Примеры блистательных иронических стилизаций, загадочной переклички культур можно найти в фильмах Федерико Феллини. В «Сладкой жизни» он сопоставил и сблизил современность и римское барокко, в «Джульетте и духах» – современность и стиль «либерти» (английская разновидность модерна). Он воспользовался им более чем свободно – вещи, мотивы декора, детали интерьеров и костюмов в духе «либерти» преображены фантазией и слиты с современной обстановкой в магическое зрелище. Через него Феллини дал почувствовать и сокровенный смысл нынешней тяги к стилизации.
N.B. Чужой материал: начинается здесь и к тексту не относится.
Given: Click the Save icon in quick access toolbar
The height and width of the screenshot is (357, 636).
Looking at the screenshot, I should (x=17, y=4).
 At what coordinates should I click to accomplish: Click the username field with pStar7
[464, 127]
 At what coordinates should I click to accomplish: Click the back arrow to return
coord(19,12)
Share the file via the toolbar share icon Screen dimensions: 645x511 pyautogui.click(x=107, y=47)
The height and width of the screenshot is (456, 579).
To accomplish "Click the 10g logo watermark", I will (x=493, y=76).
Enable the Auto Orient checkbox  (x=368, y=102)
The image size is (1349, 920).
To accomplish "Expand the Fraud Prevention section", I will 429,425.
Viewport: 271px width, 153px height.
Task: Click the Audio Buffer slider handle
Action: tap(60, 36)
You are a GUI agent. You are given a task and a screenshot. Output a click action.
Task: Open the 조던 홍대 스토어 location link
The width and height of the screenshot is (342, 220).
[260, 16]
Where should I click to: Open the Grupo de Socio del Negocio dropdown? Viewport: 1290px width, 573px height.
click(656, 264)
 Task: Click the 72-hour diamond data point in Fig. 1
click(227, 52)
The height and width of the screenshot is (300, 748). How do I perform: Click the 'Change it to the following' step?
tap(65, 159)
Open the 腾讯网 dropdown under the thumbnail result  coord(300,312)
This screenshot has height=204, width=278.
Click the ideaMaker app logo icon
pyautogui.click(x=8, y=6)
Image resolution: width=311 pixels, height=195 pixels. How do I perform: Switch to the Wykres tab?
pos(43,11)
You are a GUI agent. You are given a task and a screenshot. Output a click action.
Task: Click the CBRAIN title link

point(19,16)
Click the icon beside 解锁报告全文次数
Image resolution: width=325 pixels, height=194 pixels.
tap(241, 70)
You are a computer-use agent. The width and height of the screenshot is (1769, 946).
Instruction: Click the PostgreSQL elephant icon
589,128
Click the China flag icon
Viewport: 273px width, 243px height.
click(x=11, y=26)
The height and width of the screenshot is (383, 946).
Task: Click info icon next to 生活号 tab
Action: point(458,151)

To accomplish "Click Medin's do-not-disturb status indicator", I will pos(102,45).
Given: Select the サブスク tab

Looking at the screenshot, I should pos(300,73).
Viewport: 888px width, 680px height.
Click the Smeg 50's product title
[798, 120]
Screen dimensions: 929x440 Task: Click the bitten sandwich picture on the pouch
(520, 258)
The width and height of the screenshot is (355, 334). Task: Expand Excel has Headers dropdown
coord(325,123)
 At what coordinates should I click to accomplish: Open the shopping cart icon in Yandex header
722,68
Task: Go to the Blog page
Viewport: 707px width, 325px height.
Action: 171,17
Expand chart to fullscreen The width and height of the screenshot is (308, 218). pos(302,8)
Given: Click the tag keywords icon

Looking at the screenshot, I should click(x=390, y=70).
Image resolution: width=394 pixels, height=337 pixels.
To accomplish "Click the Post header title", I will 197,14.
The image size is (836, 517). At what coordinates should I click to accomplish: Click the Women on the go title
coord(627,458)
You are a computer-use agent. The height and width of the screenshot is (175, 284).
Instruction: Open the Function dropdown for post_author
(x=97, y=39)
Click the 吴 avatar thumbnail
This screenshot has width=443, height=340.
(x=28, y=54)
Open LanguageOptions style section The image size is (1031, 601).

Стилизация модерна – дело тем более тонкое, что модерн, как уже говорилось, и сам был стилизаторским течением. Обри Бердслей, в свое время необычайно популярный художник, оказавший решающее влияние на формирование «либерти», претворил в своем изысканном трафизме и наследие Блейка, и прерафаэлитов, и японской гравюры, сообщив им особую пряность. В международном модерне стилизовались, «обыгрывались» мотивы греческой орнаментики, рококо, готика, элементы национального народного декора. И когда этот стилизаторский стиль, в свою очередь, подвергается стилизации в «нейлоновом веке», то сквозь его призму совершаются наплывы разнообразных исторических ассоциаций.
В фильме «Джульетта и духи» модерн, собственно, и играет роль призмы – стеклянной, нейлоновой, тюлевой, зеркальной, цветистой, лживой, через которую Джульетта созерцает мир: и то, что ее непосредственно и реально окружает, и мир ее души, и отдаленные исторические образы. Настойчиво проходит в фильме мотив зеркал и вуалей – отражений и просвечиваний, символов неподлинности. В доме Сьюзи стеклянные полы, прозрачные занавесы, витражи с изображением павлина – тщеславной птицы. Громадное, устрашающее «ложе любви» отражается в зеркале на потолке. Сама Сьюзи появляется в облаках длинных вуалей. Мать Джульетты прикрывает свое чудовищно красивое лицо вуалью с мушками. Все эти переливающиеся покрывала Майи манят и прельщают – но манят к чудовищному, прельщают чудовищным, которое глядит сквозь них откровенно и бесстыдно. Приметы стиля модерн сильно гипертрофированы: невероятные шляпы, разрезы платьев, изгибы страшнее и смешнее, чем в настоящем модерне, главное – откровеннее. Модерн предпочитал нежные, блеклые краски; здесь краски яркие, пронзительные, как в теперешних журналах с цветными фотографиями. В модерне эротическая символика была стыдливо зашифрована: томные кувшинки, водоросли, извивы, длинные русалочьи волосы, шлейфы принцесс выглядели меланхолически-сентиментально. Здесь никаких сентиментов: каждая деталь прямо рассчитала на определенный грубый эффект и не таит этого. Еще один символ, часто встречающийся в декоре модерна, – изображение бабочек и стрекоз. Бабочки порхают над лилиями, узор стекловидных крыльев стрекозы стилизуется в витражах. Это можно воспринимать как символику легкости и прихотливости, но также и как намек на злое сладострастие насекомых. Именно в этом последнем смысле мотив насекомого обыгран в фильме Феллини: на голой спине Сьюзи нарисована черная бабочка. Нечто стрекозиное есть в структуре прозрачных поверхностей, нечто паучье – в пульсирующих ритмах; подруга Джульетты в ее странном наряде напоминает ночную бабочку, трепещущую и слепо бьющую мучнистыми белыми крыльями.
Реминисценции модерна понадобились режиссеру как визуальный язык кошмаров и подсознательных «комплексов» современного «благополучного» обывателя. Но эти реминисценции в сочетании с нынешними комиксами и с невинными образами детских фантазий и снов образуют карнавальное зрелище – вопреки и назло давящей мрачности. Тут много юмора – и юмор спасает, снимает страх. Как говорит Альберто Моравиа, Джульетта подобна «Алисе в стране чудес», и отношения ее с чудовищами из подсознания и повседневной жизни «юмористичны, с оттенками удивления, любопытства и ханжества»8.